======== Materials provided ========

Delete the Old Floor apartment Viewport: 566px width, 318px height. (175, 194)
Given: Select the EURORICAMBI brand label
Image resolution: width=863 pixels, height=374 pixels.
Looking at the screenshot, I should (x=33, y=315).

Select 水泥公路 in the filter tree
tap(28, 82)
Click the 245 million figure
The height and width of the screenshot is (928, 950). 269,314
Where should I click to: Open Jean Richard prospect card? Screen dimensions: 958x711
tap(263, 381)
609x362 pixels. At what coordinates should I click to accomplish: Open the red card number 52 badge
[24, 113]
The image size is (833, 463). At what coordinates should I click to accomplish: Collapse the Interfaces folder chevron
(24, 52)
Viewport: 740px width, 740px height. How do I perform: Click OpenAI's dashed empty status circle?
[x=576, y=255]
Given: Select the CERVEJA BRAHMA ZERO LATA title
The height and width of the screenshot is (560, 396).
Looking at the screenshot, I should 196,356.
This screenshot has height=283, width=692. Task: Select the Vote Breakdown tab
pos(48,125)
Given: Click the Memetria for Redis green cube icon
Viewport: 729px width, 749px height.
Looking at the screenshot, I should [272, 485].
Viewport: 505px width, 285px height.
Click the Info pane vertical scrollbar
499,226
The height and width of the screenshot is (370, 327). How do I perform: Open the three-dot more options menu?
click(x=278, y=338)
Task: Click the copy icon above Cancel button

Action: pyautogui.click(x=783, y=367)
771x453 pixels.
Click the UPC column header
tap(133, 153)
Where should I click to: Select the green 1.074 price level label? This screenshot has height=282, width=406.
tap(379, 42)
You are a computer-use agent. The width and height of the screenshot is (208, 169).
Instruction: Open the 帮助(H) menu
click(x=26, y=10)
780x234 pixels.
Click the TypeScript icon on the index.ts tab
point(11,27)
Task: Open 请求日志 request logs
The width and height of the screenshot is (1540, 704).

========

[What you need to do]
Please copy out every row above word for word.

[Written solution]
Delete the Old Floor apartment Viewport: 566px width, 318px height. (175, 194)
Given: Select the EURORICAMBI brand label
Image resolution: width=863 pixels, height=374 pixels.
Looking at the screenshot, I should (x=33, y=315).

Select 水泥公路 in the filter tree
tap(28, 82)
Click the 245 million figure
The height and width of the screenshot is (928, 950). 269,314
Where should I click to: Open Jean Richard prospect card? Screen dimensions: 958x711
tap(263, 381)
609x362 pixels. At what coordinates should I click to accomplish: Open the red card number 52 badge
[24, 113]
The image size is (833, 463). At what coordinates should I click to accomplish: Collapse the Interfaces folder chevron
(24, 52)
Viewport: 740px width, 740px height. How do I perform: Click OpenAI's dashed empty status circle?
[x=576, y=255]
Given: Select the CERVEJA BRAHMA ZERO LATA title
The height and width of the screenshot is (560, 396).
Looking at the screenshot, I should 196,356.
This screenshot has height=283, width=692. Task: Select the Vote Breakdown tab
pos(48,125)
Given: Click the Memetria for Redis green cube icon
Viewport: 729px width, 749px height.
Looking at the screenshot, I should [272, 485].
Viewport: 505px width, 285px height.
Click the Info pane vertical scrollbar
499,226
The height and width of the screenshot is (370, 327). How do I perform: Open the three-dot more options menu?
click(x=278, y=338)
Task: Click the copy icon above Cancel button

Action: pyautogui.click(x=783, y=367)
771x453 pixels.
Click the UPC column header
tap(133, 153)
Where should I click to: Select the green 1.074 price level label? This screenshot has height=282, width=406.
tap(379, 42)
You are a computer-use agent. The width and height of the screenshot is (208, 169).
Instruction: Open the 帮助(H) menu
click(x=26, y=10)
780x234 pixels.
Click the TypeScript icon on the index.ts tab
point(11,27)
Task: Open 请求日志 request logs
The width and height of the screenshot is (1540, 704).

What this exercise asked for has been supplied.